In response, India launched a comprehensive offensive against Pakistan’s military infrastructure, fully cognisant of the risks of escalation. Operation Sindoor demonstrated India’s ability to strike targets deep within Pakistan—be it terror camps, drone hubs, airbases, or air defence systems—with precision and control, while absorbing Pakistani retaliation at minimal cost. Pakistan’s Operation Bunyan-un-Marsoos laid bare its desperation: the targeting of civilian centres by its military blurred any semblance of distinction between the state and the terrorists it shields. On the night of May 9–10, in a reckless escalation, Pakistan fired four missiles at New Delhi—all of which were intercepted well before nearing their intended targets.

India’s response served a dual purpose: to establish a clear dictum of imposing costs for future terrorist attacks and to deliver a controlled yet decisive retaliation short of full-scale war to Pakistan’s military.
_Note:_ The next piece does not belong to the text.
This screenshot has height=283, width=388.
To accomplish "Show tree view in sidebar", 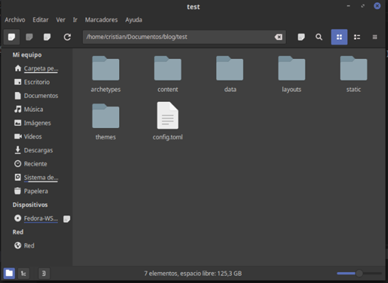I will [23, 273].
Strategic Implications of Operation Sindoor

Operation Sindoor marks a watershed in India’s national security doctrine – an assertive pivot from reactive restraint to strong deterrence by punishment. For decades, Pakistan relied on the cover of nuclear brinkmanship and the fiction of plausible deniability to sponsor cross-border terrorism with impunity. That era is now decisively over.

By striking deep into the Pakistani mainland with precision, India not only imposed punitive costs for the Pahalgam massacre but also dismantled the myth of a no-go nuclear threshold. The message was unambiguous: terrorism, when abetted by the state, will invite a calibrated, controlled, yet uncompromising military response.

Operation Sindoor was not born out of adventurism but rooted in strategic clarity. India has asserted its sovereignty, its autonomy, and its resolve—on its own terms and without recourse to third-party mediation. The rules of engagement in the Indian subcontinent have changed, India will escalate conventionally as in Operation Sindoor to sub conventional attacks. The burden of further escalation will lie with those who use terror as an instrument of state policy. 

Dr Arun Sahgal, a retired Brigadier, was previously the founding Director of the Office of Net Assessment, Indian Integrated Defence Staff (IDS), Ministry of Defence.

Ambuj Sahu is a PhD Candidate at Indiana University Bloomington.